Nelson pode ter se enganado. O "homem de bem" ainda é uma realidade. Ele tem um "nome a zelar": venceu na vida, é casado, fiel, não tem filhos gays, é sócio de clubes, paga o que deve em dia, vai à Disney com a família, é patriota, religioso e fã de cantores sertanejos.
Talvez não por acaso, seu reduto seja a extrema direita. Certifiquei-me disso outro dia num livro de 1933 do jornalista António Ferro, de loas ao então ditador luso Salazar. É dedicado "aos portugueses de boa-fé e boa vontade" —o que os tornava cúmplices das perseguições, prisões e tortura a que Salazar submetia os opositores.

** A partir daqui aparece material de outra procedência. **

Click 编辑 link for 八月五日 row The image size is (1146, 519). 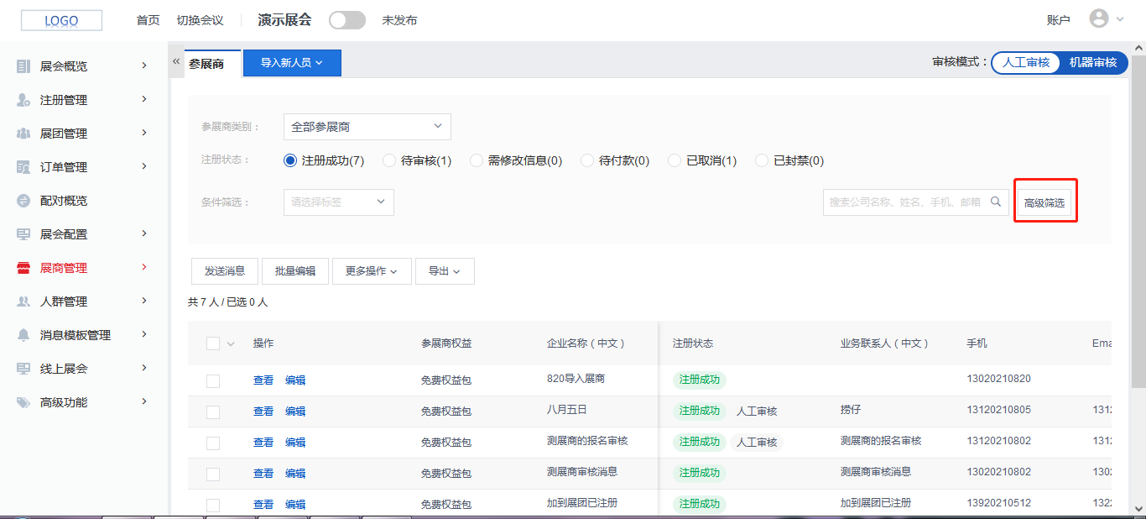[295, 412]
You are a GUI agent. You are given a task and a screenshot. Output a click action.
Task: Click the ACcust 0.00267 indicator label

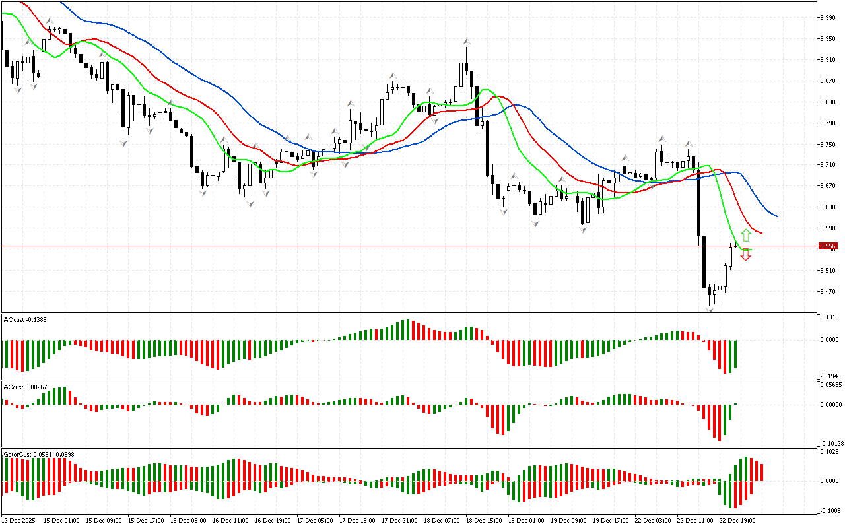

"Homens de bem", ou que assim se consideram, são também os seguidores sinceros de Bolsonaro. Isso os aproxima de "homens de bem" como os irmãos Brazão, Fabrício Queiroz, Ronnie Lessa, Roberto Jefferson, Daniel Silveira, Allan dos Santos, Eduardo Pazuello, Braga Netto, Augusto Heleno, padre Kelson. Uns, acusados de tentativa de golpe; outros, de fraude e corrupção; e ainda outros, de assassinato, mesmo.